CLP Holdings Professorship in Sustainability
Professor Charles Ng
Vice-President of HKUST (Guangzhou)
Chair Professor, Department of Civil and Environmental Engineering
Dean of HKUST Fok Ying Tung Graduate School
Past President, International Society for Soil Mechanics and Geotechnical Engineering (2017-2022)

Sustainability is the critical challenge we must all work together to meet in the near term if we are even to think about having a long term. Over the past two decades, geotechnical engineering expert Prof. Charles Ng has made significant contributions to this essential task.

Prof. Ng is a leading global authority on advanced unsaturated soils mechanics and eco-friendly green slope engineering. Slope stabilization is of key importance in hilly Hong Kong and a vital task around the world as urbanization and a growing lack of flat land brings more city expansion into fragile mountainous terrains with their risk of landslides. He is also a frontier explorer of geo-energy and geo-environmental engineering: onshore, in relation to energy foundations for the heating and cooling of buildings; and offshore through wind farm consultancy and research into submarine landslide challenges in deep-sea extraction of methane hydrate, a potential source of energy-intensive fuel.

Such work has led Prof. Ng to a profound respect for the complex natural materials he works with and a drive to impart the essential role of geoengineering in sustainability to students and decision-makers globally. His theoretical breakthroughs and novel engineering tools now help geotechnical researchers and engineers locally, nationally, and internationally to advance. He is a recipient of a State Scientific and Technological Progress Award, Second Class, and an Overseas Fellow of Churchill College, Cambridge University, a Fellow of the Hong Kong Academy of Engineering Sciences, American Society of Civil Engineers, and Institution of Civil Engineers, and recently became the first Chinese person to be elected President of the International Society for Soil Mechanics and Geotechnical Engineering since its establishment in 1936.

His own multinational research group – “students from around the world will take their geotechnical knowledge home and widen the impact” he notes – is making a valuable practical difference too. Applications include more effective use of the “natural engineering capabilities” of plants as slope stabilizers; a patented three-layer landfill cover system making use of construction waste to protect the environment from landfill gas emissions; and a large-scale, international award-winning, five-year project focused on debris flow damage and sustainable mitigation as climate change and more extreme weather multiply landslide hazards.

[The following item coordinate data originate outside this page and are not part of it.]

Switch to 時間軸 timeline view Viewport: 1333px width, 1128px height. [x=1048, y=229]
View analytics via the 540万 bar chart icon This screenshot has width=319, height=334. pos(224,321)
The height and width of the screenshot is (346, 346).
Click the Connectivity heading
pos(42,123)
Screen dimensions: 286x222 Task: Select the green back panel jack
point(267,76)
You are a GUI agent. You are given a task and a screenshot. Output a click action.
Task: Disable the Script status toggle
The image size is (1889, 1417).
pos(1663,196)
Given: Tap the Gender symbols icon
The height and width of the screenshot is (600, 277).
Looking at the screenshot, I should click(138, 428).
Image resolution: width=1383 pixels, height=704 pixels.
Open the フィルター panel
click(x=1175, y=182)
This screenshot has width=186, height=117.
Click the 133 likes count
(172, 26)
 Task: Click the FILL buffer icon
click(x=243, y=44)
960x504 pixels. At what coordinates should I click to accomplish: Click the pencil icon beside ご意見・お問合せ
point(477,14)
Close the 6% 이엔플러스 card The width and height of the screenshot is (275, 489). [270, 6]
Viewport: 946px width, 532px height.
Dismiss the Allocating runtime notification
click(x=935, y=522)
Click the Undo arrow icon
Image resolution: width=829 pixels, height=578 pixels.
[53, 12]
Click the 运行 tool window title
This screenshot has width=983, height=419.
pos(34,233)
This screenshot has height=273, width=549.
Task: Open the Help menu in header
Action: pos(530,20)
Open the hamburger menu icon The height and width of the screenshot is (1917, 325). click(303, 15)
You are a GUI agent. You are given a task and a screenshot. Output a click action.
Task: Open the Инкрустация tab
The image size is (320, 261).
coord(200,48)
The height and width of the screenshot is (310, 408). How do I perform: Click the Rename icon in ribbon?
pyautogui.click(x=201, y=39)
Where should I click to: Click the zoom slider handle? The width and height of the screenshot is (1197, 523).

Prof. Ng received his PhD from the University of Bristol, UK, and undertook postdoctoral research at the University of Cambridge before joining HKUST in 1995. He launched the first postgraduate course on unsaturated soil mechanics in Asia in the late 1990s and served as the inaugural Director of the University’s landmark Geotechnical Centrifuge Facility for 14 years. In 2015, he successfully organized the first International Conference on Geo- Energy and Geo-Environment (GEGE), now a regular biennial event.

His goal is to leave a legacy that can bring benefit to the world as a whole. In boosting sustainability through discovery, application, awareness-raising and training of future eco-engineers, Prof Ng appears well on his way.